Quali sono i motivi che più frequentemente conducono una azienda se non al fallimento, almeno sulla strada della crisi dell’impresa? Basta analizzare i verbali sull’argomento prodotti in questi anni dal ministero dello Sviluppo economico per rendersi conto del fatto che i problemi sono sempre i medesimi. Se ne potrebbe quasi preparare un libro con le cause più comuni che mandano a casa dipendenti e che gettano nello sconforto profondo imprenditori e strutture intere, costruite in molti anni di fatica. Si va nell’ordine, quindi dal costo del lavoro, agli alti prezzi dei trasporti, ai problemi logistici, al caro-energia, al calo della domanda per la concorrenza globale, alle commesse in calo o non garantite da grossi clienti che erano fondamentali per gli introiti.
La crisi economica, inutile dirlo, ha peggiorato le cose di gran lunga. Dal 2008, si parla di 416 verbali del ministero che riguardano tavoli di crisi aziendali, senza contare quelli relativi alla stessa azienda. La situazione aggiornata fino ad oggi, in poco meno di dodici mesi, parla di 117 casi, ma negli ultimi sei mesi cinquanta. Insomma, un barlume di luce che lascia ben sperare, visto che parliamo di un quarto in meno dello stesso periodo di un anno fa.Niente di definitivo, magari, ma intanto serve a regalare un pò di speranza per il futuro.
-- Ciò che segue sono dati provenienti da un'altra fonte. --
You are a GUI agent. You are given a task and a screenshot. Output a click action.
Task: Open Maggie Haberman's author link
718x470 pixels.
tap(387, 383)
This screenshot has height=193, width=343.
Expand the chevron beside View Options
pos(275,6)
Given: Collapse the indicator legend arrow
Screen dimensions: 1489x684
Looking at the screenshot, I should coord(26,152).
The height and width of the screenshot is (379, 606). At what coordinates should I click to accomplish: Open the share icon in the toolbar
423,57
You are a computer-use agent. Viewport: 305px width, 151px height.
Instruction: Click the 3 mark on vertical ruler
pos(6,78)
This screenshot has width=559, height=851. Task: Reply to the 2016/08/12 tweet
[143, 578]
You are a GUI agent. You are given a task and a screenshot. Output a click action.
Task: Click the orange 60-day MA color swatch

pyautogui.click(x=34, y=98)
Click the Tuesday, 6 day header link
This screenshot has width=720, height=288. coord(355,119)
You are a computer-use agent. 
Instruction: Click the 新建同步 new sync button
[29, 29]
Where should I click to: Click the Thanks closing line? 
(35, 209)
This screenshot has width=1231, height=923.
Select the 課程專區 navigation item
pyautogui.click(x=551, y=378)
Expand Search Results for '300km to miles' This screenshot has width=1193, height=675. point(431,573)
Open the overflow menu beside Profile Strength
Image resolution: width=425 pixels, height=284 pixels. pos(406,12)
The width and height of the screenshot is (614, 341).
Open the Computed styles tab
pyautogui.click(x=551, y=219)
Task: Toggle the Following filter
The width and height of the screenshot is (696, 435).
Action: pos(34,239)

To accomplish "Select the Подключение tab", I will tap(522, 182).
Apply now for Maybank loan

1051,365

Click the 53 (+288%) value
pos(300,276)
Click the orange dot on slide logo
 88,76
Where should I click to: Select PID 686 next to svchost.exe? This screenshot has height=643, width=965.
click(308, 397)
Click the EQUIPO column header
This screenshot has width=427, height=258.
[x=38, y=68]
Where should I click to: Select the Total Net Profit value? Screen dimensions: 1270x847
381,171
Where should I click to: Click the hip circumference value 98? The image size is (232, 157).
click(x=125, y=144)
A parlare di tale situazione, ci ha pensato Andrea Bianchi, direttore generale per la politica industriale, il quale ha riferito: “È vero che, da un punto di vista numerico, i tavoli aperti sono in calo. Ma tra le crisi aperte da tempo sono tante quelle ancora molto complicate”. Riguardo al bilancio delle crisi settoriali parliamo di 7.223 aziende in cassa integrazione straordinaria negli ultimi tre anni, con livelli più alti nella meccanica e nel tessile. I dati migliorano ma questo non vuol dire ancora tirare un sospiro di sollievo, bisogna investire e muoversi al meglio per recuperare il tempo perduto, ma con molta attenzione in una Italia ancora economicamente traballante.